*** TASK DATA

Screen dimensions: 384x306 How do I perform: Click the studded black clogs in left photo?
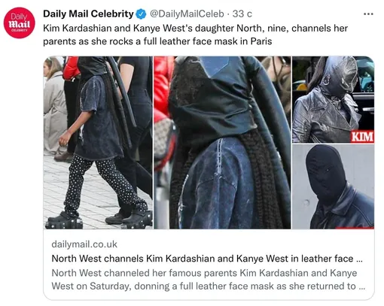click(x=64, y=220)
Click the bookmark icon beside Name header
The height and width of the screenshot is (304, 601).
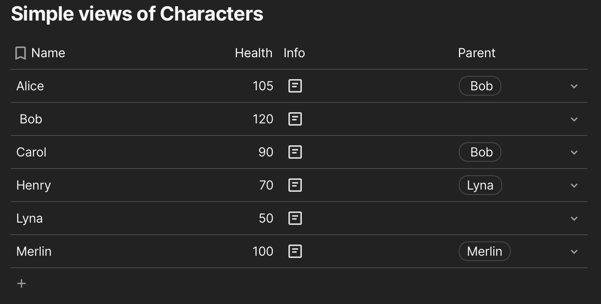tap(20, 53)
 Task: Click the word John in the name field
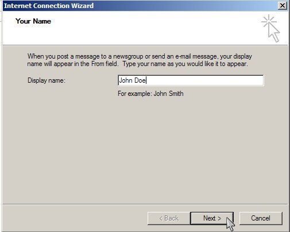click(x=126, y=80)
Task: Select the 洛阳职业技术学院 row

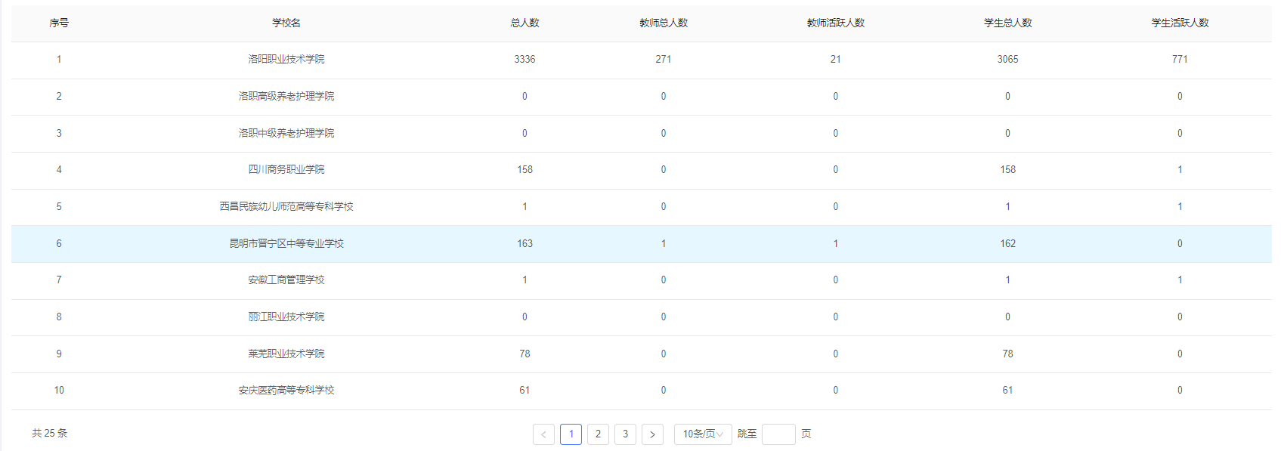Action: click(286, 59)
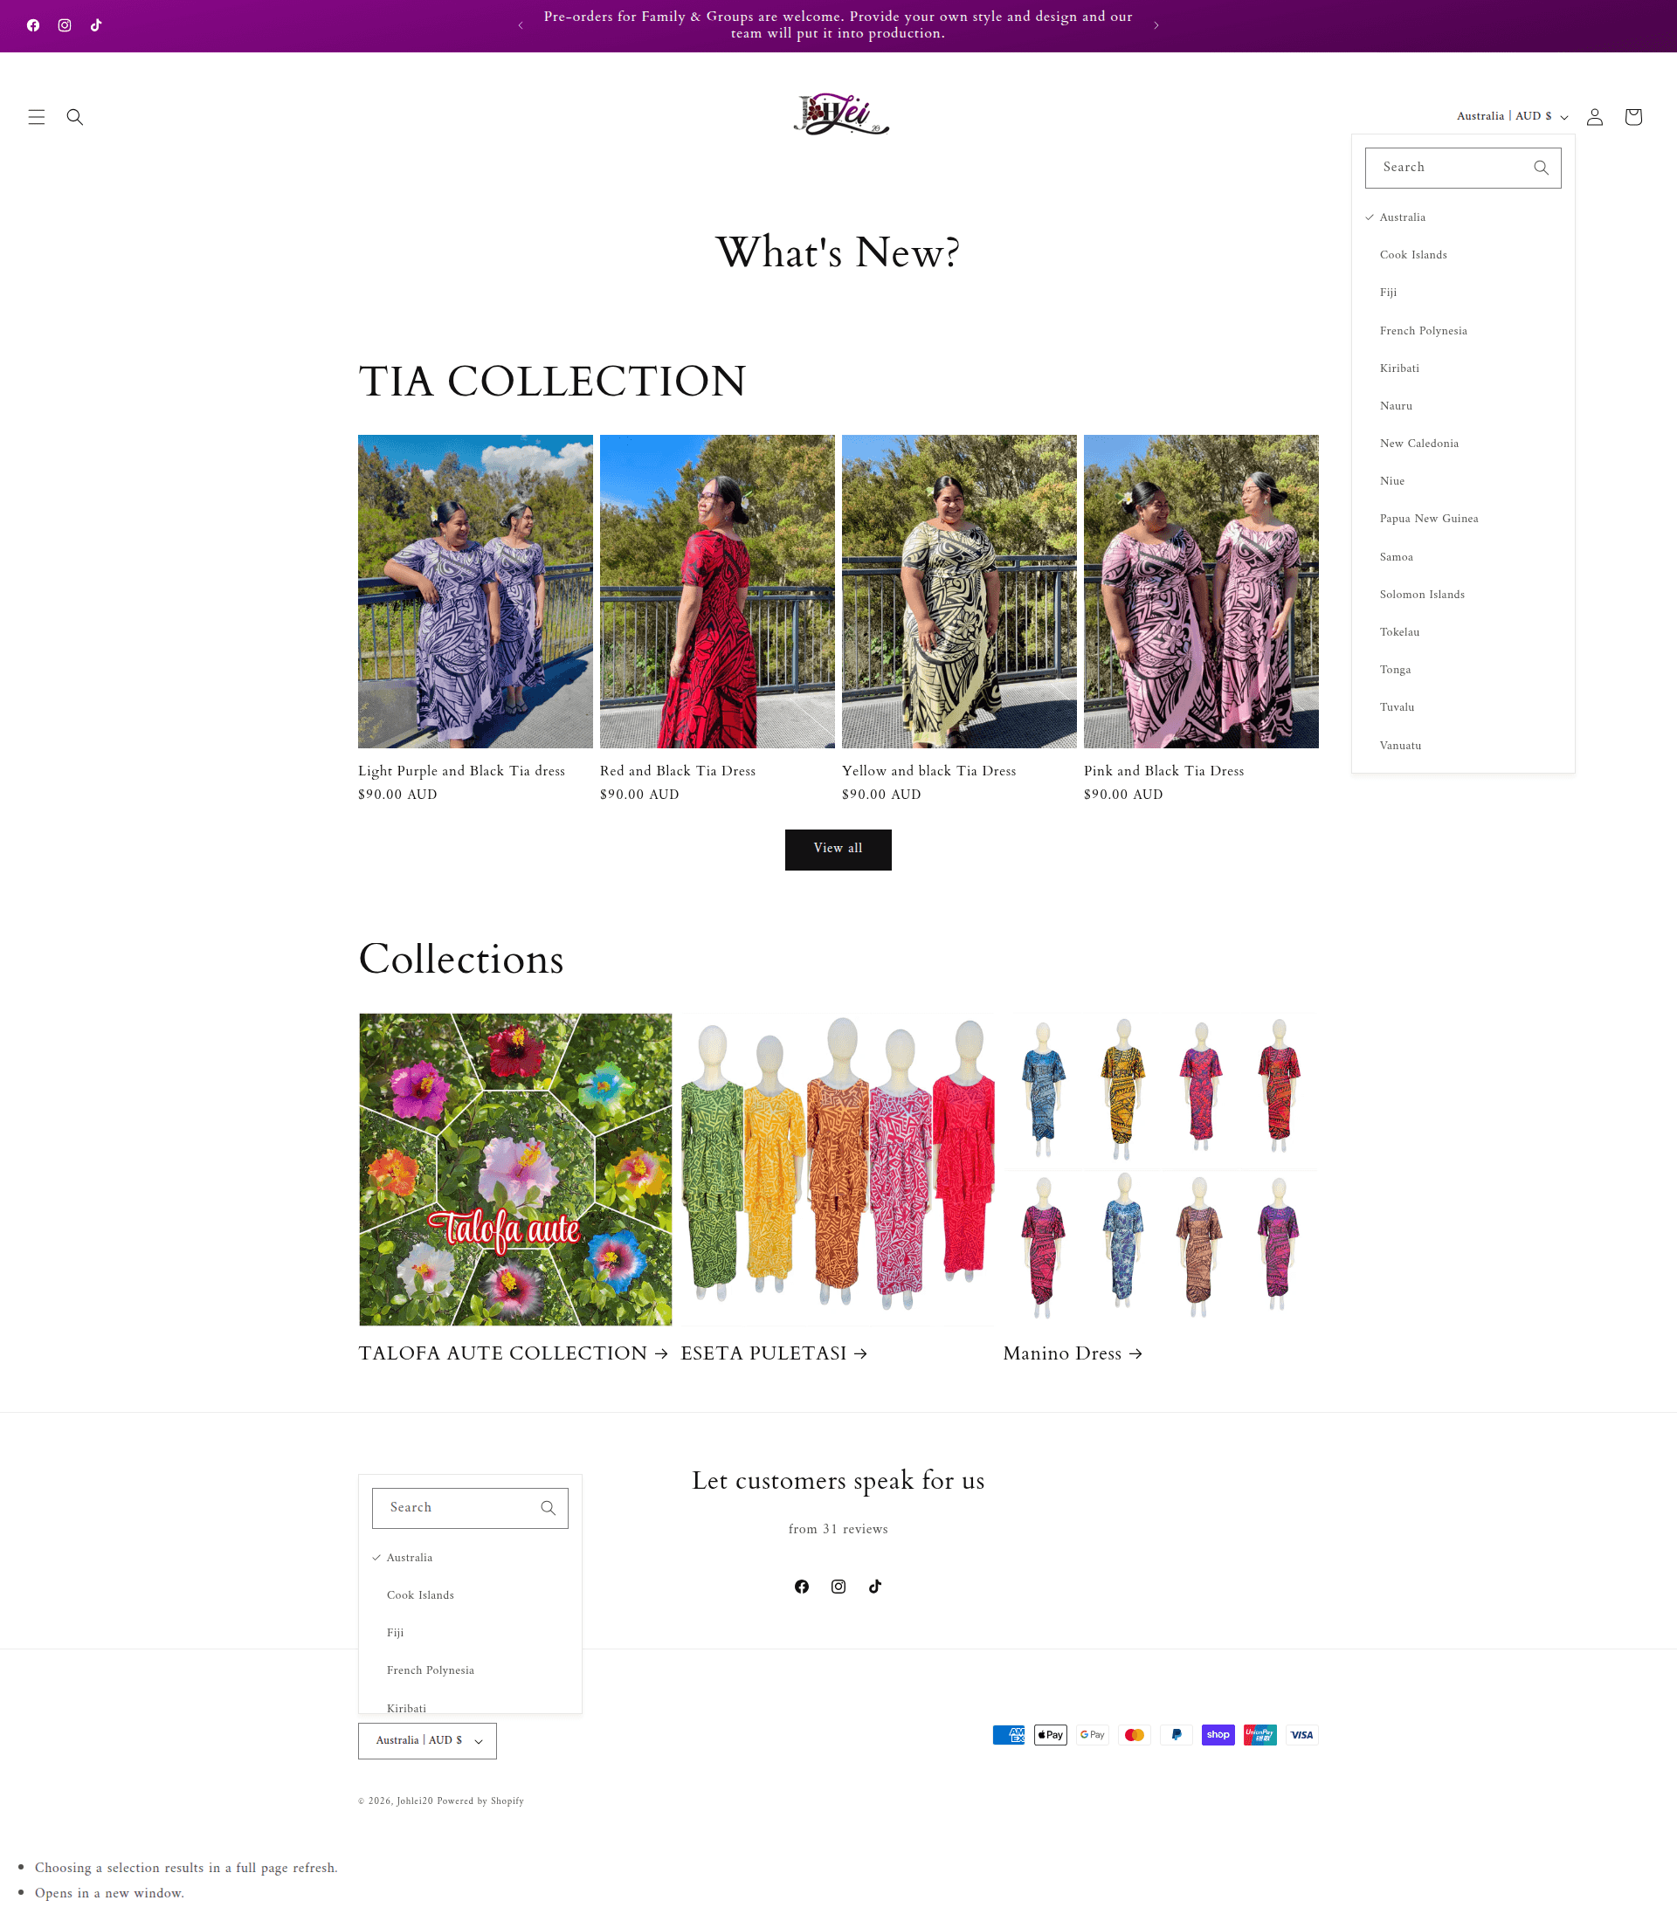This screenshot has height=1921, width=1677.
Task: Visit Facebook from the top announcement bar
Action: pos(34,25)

******
*** TASK DATA

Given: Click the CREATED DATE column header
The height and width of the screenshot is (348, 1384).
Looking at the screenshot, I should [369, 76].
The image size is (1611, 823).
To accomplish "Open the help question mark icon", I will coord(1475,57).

******
*** TASK DATA

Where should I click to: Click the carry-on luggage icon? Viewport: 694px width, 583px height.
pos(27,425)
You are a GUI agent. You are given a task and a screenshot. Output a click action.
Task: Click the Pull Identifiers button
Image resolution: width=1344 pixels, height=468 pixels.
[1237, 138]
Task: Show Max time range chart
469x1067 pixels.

******

Retype the material word for word, starting at the line containing "Given: Click the CREATED DATE column header" and ending at the line containing "I will coord(1475,57).", with both of those lines included.

Given: Click the CREATED DATE column header
The height and width of the screenshot is (348, 1384).
Looking at the screenshot, I should [369, 76].
The image size is (1611, 823).
To accomplish "Open the help question mark icon", I will coord(1475,57).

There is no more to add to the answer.